Exercise details: Quote the passage on the Gemini 6 and Gemini 7 rendezvous word for word, in full.

Over the Atlantic, during the third orbit of Gemini 6, the radar transmitter in the spacecraft’s nose locked onto a transponder on Gemini 7. The transponder returned signals that were translated into position data by a computer aboard Gemini 6, now only 235 miles behind. At about the same time, the two capsules established voice contact. “We are reading you loud and clear,” called Borman. “Good, Frank. See you soon,” replied Schirra confidently. “We will be up there shortly.”
Blue Lights. After Gemini 6 was jockeyed into a nearly circular orbit 170 miles above the earth and only 17 miles below Gemini 7’s flight path, Copilot Stafford caught his first glimpse of 7’s blue acquisition lights pulsing in the blackness above the South Atlantic. “Spotted Gemini 7 at 12 o’clock high,” he reported.
Astronauts Borman and Lovell, who had been flying most of their mission in underwear, were now in their space suits. If the two spacecraft inadvertently bumped, their skins might rupture and the astronauts would need protection against decompression of the cabin. Meanwhile, Schirra made another posigrade burn to lift his ship into a higher orbit that would lead to its meeting with Gemini 7.
As the two capsules groped for each other, Mission Control in Houston monitored their progress through the Coastal Sentry, a tracking ship bobbing in the sea off Formosa. “The range is 20,000 feet,” reported the Coastal Sentry, “18,200 . . . 15,000 . . .”

Saved data entries

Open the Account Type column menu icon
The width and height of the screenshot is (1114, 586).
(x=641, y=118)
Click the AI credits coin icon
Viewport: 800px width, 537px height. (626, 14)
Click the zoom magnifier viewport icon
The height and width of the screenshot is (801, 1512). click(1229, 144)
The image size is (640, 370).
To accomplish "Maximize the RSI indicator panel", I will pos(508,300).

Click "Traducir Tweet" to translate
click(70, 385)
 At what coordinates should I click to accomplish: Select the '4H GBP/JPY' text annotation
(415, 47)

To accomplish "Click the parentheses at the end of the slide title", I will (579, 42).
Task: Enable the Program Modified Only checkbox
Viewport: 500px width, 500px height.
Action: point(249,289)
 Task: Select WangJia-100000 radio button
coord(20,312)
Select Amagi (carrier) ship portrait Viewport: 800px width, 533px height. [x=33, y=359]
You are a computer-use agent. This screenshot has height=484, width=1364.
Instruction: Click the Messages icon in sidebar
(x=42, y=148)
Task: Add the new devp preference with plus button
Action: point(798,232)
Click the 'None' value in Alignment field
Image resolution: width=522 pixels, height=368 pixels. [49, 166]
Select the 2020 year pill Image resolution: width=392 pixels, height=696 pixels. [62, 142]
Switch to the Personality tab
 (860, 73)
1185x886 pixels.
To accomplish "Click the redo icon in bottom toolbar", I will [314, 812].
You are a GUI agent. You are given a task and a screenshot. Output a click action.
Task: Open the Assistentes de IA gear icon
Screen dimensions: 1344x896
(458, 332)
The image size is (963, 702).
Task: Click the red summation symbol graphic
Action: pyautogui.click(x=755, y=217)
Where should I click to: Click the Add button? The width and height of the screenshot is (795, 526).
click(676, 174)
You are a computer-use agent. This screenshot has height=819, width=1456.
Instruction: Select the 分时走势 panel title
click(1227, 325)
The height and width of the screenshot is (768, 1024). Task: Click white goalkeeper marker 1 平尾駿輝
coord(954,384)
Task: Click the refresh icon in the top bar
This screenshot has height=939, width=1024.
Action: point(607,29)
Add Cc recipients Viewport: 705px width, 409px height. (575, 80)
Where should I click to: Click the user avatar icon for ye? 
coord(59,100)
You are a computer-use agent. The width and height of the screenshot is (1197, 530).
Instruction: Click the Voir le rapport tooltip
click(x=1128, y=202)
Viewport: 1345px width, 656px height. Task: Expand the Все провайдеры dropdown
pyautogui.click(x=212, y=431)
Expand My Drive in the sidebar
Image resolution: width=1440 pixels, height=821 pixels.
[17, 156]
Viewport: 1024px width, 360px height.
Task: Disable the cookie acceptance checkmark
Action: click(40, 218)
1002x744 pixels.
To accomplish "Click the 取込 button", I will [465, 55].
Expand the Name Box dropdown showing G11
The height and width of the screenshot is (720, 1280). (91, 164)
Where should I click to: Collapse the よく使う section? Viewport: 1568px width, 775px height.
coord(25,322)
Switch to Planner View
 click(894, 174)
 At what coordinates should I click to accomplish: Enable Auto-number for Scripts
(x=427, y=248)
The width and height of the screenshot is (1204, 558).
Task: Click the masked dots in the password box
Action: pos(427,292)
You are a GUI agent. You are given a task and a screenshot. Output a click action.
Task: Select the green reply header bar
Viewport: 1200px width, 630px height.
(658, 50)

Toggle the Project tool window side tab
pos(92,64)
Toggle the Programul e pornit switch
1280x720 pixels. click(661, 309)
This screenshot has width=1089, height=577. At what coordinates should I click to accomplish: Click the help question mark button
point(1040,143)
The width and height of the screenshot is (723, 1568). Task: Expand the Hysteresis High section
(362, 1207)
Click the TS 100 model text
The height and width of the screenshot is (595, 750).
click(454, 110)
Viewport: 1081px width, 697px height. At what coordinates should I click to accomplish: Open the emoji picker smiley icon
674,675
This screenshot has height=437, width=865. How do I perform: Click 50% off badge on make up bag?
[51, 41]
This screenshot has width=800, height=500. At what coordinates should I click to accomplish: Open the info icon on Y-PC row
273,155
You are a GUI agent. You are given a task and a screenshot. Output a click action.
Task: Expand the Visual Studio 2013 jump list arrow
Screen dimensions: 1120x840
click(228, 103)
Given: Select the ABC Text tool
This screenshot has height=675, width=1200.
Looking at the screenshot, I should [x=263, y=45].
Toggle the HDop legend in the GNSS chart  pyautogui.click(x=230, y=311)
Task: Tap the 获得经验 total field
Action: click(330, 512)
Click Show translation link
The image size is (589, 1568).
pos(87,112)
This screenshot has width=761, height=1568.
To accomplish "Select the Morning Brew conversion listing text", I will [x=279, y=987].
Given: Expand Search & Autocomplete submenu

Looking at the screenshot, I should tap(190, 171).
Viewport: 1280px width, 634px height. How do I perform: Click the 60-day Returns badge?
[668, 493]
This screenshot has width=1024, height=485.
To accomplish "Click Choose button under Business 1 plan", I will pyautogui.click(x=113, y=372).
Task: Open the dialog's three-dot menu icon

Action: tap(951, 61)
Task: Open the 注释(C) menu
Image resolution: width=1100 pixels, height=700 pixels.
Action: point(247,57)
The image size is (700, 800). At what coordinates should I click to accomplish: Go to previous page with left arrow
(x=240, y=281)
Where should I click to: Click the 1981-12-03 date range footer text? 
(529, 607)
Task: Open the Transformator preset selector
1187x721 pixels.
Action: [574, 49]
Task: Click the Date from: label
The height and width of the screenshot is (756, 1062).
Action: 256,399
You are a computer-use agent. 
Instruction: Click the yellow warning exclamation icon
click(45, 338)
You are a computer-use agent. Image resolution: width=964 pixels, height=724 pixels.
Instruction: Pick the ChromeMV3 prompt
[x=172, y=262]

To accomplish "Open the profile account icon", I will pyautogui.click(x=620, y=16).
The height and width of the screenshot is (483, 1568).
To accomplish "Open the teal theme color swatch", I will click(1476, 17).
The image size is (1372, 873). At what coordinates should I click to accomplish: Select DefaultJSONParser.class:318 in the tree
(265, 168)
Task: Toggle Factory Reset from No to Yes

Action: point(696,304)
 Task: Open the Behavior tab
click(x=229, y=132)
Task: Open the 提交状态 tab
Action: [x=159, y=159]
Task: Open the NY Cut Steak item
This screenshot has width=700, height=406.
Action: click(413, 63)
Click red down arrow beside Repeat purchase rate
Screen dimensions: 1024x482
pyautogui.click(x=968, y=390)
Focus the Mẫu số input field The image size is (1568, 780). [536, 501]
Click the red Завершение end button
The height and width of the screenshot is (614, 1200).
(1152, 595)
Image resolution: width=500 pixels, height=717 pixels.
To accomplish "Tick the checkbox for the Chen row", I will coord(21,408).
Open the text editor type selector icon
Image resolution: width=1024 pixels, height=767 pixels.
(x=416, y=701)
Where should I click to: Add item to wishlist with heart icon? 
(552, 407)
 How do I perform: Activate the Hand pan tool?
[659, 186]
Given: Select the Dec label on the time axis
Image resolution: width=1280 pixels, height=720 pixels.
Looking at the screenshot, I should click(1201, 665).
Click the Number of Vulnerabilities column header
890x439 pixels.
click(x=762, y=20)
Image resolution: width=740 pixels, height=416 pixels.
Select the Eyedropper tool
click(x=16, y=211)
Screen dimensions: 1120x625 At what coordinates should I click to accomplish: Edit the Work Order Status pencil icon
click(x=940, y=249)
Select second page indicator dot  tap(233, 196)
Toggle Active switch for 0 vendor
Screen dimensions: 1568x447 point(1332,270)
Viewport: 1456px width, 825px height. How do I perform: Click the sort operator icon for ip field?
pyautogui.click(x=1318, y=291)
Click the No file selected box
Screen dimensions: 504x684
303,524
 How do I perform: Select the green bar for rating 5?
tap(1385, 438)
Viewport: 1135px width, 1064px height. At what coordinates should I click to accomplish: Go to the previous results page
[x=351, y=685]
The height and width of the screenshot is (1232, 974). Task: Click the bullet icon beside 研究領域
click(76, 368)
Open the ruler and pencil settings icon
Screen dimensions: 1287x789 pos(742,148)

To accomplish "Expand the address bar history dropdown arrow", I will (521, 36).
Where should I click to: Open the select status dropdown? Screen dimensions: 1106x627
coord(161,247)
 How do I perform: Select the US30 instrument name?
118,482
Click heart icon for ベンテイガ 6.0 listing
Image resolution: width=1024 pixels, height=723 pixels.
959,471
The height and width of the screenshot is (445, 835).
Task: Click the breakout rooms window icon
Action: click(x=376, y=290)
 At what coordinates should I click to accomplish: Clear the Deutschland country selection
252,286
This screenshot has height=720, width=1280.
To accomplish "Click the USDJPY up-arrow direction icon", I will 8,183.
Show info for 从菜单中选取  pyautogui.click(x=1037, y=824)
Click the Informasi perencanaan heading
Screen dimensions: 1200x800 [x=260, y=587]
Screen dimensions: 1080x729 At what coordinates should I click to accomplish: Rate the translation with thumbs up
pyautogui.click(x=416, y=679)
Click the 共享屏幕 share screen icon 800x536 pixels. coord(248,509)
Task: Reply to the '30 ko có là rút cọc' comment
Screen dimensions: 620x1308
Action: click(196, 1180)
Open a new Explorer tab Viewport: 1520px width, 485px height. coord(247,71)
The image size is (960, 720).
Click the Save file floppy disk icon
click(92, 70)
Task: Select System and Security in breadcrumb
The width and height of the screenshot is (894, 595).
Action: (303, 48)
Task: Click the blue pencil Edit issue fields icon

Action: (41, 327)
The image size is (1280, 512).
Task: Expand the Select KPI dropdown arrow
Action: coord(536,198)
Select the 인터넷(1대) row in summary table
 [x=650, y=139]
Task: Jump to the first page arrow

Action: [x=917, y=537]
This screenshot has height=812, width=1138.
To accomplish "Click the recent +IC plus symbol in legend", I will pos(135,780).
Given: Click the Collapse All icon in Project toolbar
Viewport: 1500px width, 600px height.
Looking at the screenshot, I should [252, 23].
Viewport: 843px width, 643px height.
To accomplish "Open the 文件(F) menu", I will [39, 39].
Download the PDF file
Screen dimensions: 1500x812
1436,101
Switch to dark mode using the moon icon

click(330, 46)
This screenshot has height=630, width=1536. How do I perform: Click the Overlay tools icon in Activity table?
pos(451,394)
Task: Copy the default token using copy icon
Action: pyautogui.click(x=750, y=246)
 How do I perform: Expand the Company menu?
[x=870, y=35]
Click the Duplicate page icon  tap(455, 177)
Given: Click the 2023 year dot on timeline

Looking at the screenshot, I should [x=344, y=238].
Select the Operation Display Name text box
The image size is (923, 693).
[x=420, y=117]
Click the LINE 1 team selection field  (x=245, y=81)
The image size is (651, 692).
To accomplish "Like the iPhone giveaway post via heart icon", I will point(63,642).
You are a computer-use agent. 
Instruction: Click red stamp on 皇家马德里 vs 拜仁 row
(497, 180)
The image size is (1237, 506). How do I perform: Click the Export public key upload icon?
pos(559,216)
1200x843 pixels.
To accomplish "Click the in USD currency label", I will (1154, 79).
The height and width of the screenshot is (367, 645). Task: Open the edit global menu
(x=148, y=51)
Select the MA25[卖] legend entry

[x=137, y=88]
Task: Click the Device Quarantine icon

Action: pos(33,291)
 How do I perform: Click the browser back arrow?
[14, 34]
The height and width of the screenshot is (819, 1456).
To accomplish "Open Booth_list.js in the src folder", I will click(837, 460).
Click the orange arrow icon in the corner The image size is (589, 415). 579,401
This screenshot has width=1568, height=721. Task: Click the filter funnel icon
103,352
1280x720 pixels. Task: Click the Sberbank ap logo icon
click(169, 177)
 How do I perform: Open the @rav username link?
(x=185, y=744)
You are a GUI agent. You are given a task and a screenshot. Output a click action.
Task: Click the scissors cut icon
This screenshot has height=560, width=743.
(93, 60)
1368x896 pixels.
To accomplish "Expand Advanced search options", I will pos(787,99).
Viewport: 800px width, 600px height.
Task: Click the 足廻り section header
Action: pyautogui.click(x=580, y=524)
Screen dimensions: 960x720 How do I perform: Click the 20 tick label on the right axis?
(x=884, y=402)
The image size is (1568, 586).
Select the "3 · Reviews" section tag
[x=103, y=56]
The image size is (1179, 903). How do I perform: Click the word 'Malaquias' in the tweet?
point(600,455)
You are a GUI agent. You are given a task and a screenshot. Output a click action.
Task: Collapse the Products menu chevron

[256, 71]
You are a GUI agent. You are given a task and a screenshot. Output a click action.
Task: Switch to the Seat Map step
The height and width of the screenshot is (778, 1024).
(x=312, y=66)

Output for this task:
Over the Atlantic, during the third orbit of Gemini 6, the radar transmitter in the spacecraft’s nose locked onto a transponder on Gemini 7. The transponder returned signals that were translated into position data by a computer aboard Gemini 6, now only 235 miles behind. At about the same time, the two capsules established voice contact. “We are reading you loud and clear,” called Borman. “Good, Frank. See you soon,” replied Schirra confidently. “We will be up there shortly.”
Blue Lights. After Gemini 6 was jockeyed into a nearly circular orbit 170 miles above the earth and only 17 miles below Gemini 7’s flight path, Copilot Stafford caught his first glimpse of 7’s blue acquisition lights pulsing in the blackness above the South Atlantic. “Spotted Gemini 7 at 12 o’clock high,” he reported.
Astronauts Borman and Lovell, who had been flying most of their mission in underwear, were now in their space suits. If the two spacecraft inadvertently bumped, their skins might rupture and the astronauts would need protection against decompression of the cabin. Meanwhile, Schirra made another posigrade burn to lift his ship into a higher orbit that would lead to its meeting with Gemini 7.
As the two capsules groped for each other, Mission Control in Houston monitored their progress through the Coastal Sentry, a tracking ship bobbing in the sea off Formosa. “The range is 20,000 feet,” reported the Coastal Sentry, “18,200 . . . 15,000 . . .”